## Problems and tasks
**A)** Please read the piece on steroids in sport and decide whether each statement agrees with it: (i) the friend played shortstop, (ii) the witch-hunt will offer a solution, (iii) the friend's moral dilemma had haunted him for months. Answer yes or no for each and quote the words from the piece that decide it.
**B)** Sum up the piece on steroids in sport in two sentences.

There exists a thin line between purity and putridity, and in stepping over it we merely reveal our humanity, a practice par for the course in a world that often confuses greatness and excess.The proliferation of performance enhancing drugs within a supposed clean ocean of sport has created a disgusting cesspool of shattered realities, sending the puppeteers of an idyllic landscape scurrying, lost in disillusion. So they type, streaming venom with acid pointed pens, crafting pieces tinged in contempt. The cries from the fans, the paying customers, only envelops common sensibility, for a million screaming voices can only whisper one thing.
Steroids must go.
All the while, a degree of analytical understanding is outside in the cold distance, suffocated. This has devolved into a pathetic witch-hunt, a cause which will offer nary a solution, only furthering a continued flowering of unmitigated, and thoroughly accepted, journalistic irresponsibility.
Nothing will change without a simple question:
This was the sentiment held by a friend of mine, when his mind had finally offered a reasonable conclusion, a response to a moral dilemma that had been haunting him for weeks.
His promise had long faded, vapor in the mist of time. He was a shortstop, the Captain of our team, the heart and soul. His modest frame was elevated by an unstoppable will to be the absolute best. His eyes would burst aflame in any game, fight and fury in a quest for pride and glory, the relative importance of any given contest beside his ultimate objective.

## Data section

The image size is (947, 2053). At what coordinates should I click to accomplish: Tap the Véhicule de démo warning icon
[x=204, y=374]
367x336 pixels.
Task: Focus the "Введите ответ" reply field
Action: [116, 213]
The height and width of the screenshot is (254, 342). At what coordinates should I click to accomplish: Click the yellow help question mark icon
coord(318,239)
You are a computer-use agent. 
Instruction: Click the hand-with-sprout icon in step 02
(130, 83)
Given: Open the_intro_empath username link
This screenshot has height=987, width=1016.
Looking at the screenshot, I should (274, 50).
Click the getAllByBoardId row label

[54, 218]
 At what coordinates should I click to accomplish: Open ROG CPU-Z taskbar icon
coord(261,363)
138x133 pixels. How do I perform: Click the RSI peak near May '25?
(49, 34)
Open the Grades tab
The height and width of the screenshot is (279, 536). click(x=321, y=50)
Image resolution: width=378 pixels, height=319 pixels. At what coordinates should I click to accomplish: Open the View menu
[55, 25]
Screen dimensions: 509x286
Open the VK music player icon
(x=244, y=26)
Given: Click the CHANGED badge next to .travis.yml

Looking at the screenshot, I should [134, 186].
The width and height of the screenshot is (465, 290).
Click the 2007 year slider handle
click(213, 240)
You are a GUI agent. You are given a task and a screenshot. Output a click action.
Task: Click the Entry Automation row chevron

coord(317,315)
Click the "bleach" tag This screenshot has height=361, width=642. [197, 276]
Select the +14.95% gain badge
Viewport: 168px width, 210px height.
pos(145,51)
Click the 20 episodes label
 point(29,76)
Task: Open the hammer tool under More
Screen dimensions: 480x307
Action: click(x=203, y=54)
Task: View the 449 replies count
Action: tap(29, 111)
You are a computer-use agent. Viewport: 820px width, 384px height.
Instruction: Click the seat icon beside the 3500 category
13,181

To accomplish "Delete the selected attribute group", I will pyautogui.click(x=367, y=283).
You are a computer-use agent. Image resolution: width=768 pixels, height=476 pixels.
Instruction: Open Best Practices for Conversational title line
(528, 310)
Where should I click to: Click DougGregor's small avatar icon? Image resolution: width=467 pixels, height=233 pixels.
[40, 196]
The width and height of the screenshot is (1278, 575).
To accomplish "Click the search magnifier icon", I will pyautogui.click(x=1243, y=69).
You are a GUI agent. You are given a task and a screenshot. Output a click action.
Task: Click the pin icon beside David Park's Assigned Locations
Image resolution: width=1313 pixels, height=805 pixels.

## Final answers
**A)**
(i) Yes: "He was a shortstop, the Captain of our team, the heart and soul."
(ii) No: "a cause which will offer nary a solution"
(iii) No: "a moral dilemma that had been haunting him for weeks"

**B)** Performance enhancing drugs have spread through sport, and writers respond with pieces tinged in contempt while fans demand with one voice that steroids must go. The piece calls this a witch-hunt that offers no solution and leaves analytical understanding suffocated, then turns to a friend, a shortstop and team captain, who finally reached a reasonable conclusion to a moral dilemma that had haunted him for weeks.